Source text.
--------------------

“A different kind of occupation”: an interview with Elia Suleiman

Elia Suleiman (Sabah Haider)

Nazareth-born filmmaker Elia Suleiman is one of the darlings of Cannes and stands out from the pack of contemporary Palestinian filmmakers for his unique style of filmmaking based on sewing together a series vignettes, silence — an emphasis on visual storytelling versus dialogue, and deadpan comedy found in often grim humor in the lives of everyday people living under the tyranny of what he calls a “pathetic occupation.”

Suleiman’s latest film, The Time That Remains (2009), which premiered at the last Cannes Film Festival, marks the end of what has been described as his “Palestinian film trilogy,” beginning with Chronicle of a Disappearance (1996); the much-acclaimed Divine Intervention (2002) which was Palestine’s official submission to the Academy Awards that year (but denied entry because “Palestine is not a country” — although the following year the Academy of Motion Picture Arts and Sciences reneged and accepted it as a submission from the “Palestinian Authority”); and concluding with The Time That Remains. The Time That Remains broke the French box office’s top ten list last summer and has garnered much acclaim on the festival circuit. The Electronic Intifada contributor Sabah Haider interviewed Elia Suleiman and discussed a broad range of topics from his new film to the human experience and the quest for justice in this world.

Sabah Haider: The title of your new film is The Time That Remains. How would you explain the title; time is running out for what?

Elia Suleiman: I would say that the title is a warning sign. I cannot say that the time is running out — I don’t have authority over time. I can say that it’s a warning sign about a certain feel of the experience that we, whoever we are, might be living. The Time That Remains is a sense of my feeling, I feel it might be the feelings of others — it’s a warning sign regarding a global situation.

SH: What warning are you communicating?

ES: Of things running out. Of time running out. Of the fact that maybe it’s already too late. From the melting ice to the cleansing of any form of justice.

SH: Is the Arab-Israeli conflict is a microcosm of this?

--------------------

Information shown.
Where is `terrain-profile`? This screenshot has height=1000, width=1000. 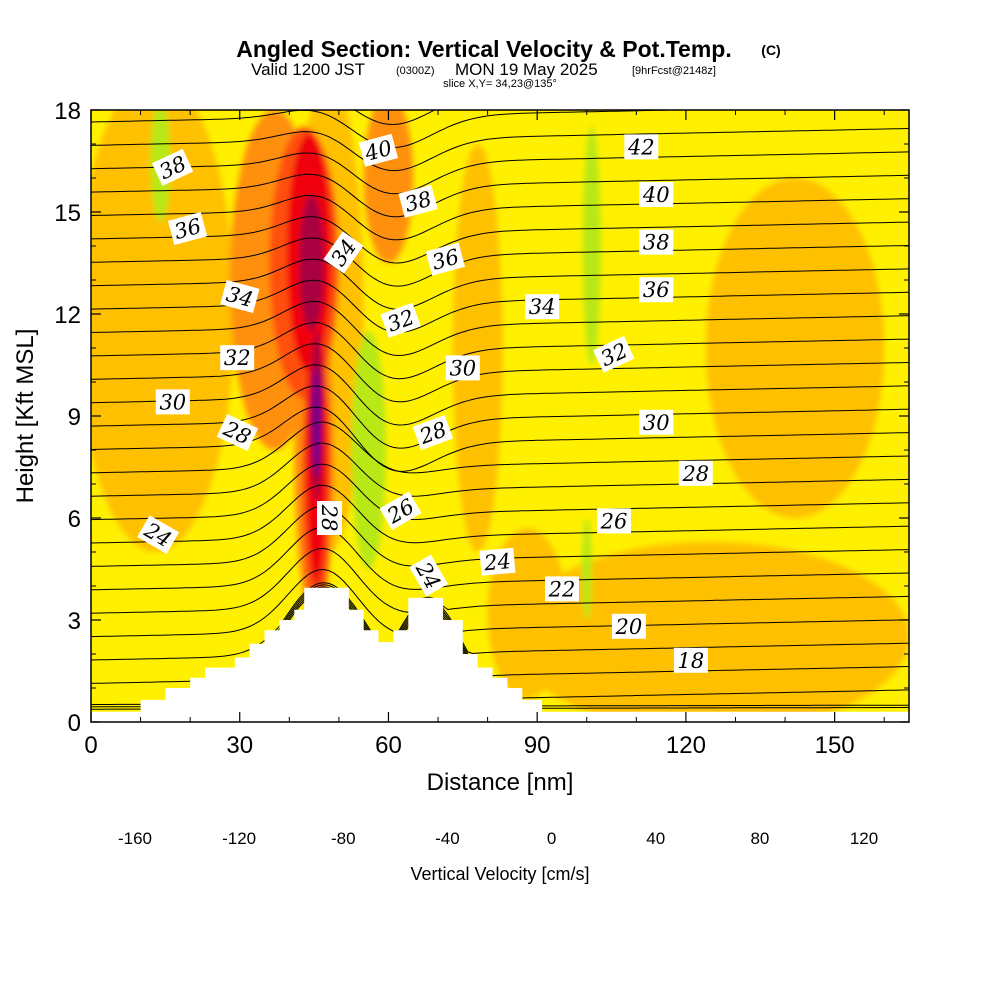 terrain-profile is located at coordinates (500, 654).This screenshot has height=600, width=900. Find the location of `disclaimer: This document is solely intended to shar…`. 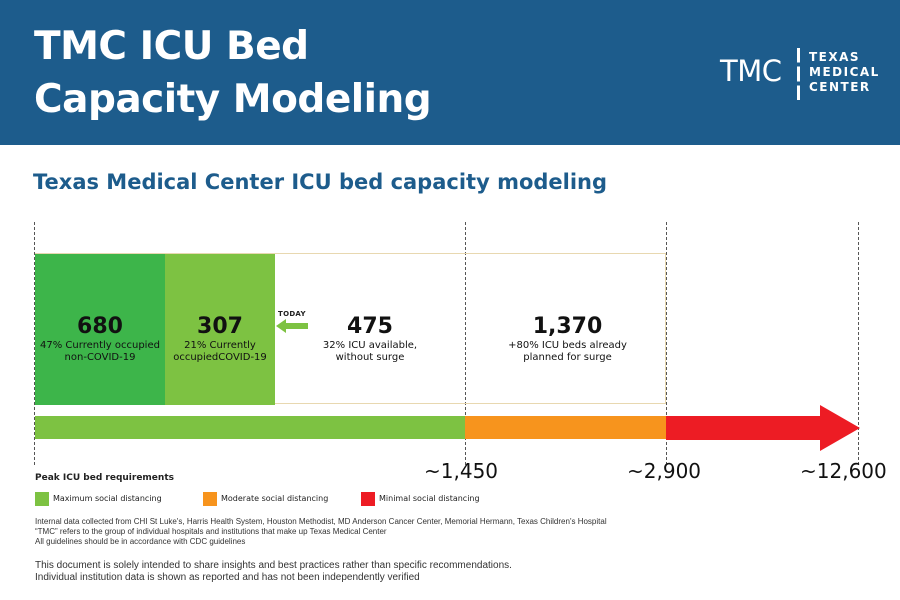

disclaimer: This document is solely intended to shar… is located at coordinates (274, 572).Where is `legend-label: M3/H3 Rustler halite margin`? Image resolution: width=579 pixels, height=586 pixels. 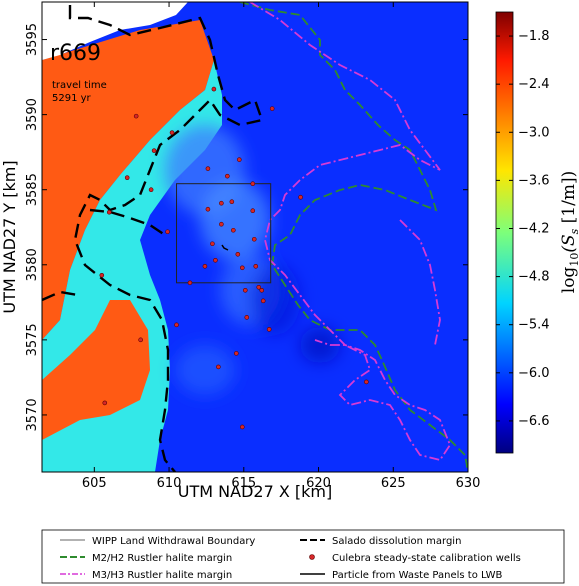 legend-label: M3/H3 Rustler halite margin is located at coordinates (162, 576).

--------------------

Tasks to carry out.
1. Summarize the Elia Suleiman interview in two sentences.
2. Copy the passage of the Elia Suleiman interview from "ES: Of things" to "any form of justice." word for word.

Answers to this exercise.
1. Nazareth-born filmmaker Elia Suleiman, known for a style built on vignettes, silence and deadpan comedy, has concluded what has been described as his "Palestinian film trilogy" with The Time That Remains (2009), which premiered at Cannes and broke the French box office's top ten list. Speaking with Sabah Haider, Suleiman describes the film's title as a warning sign about a global situation: of time running out, and of the fact that maybe it's already too late.

2.
ES: Of things running out. Of time running out. Of the fact that maybe it’s already too late. From the melting ice to the cleansing of any form of justice.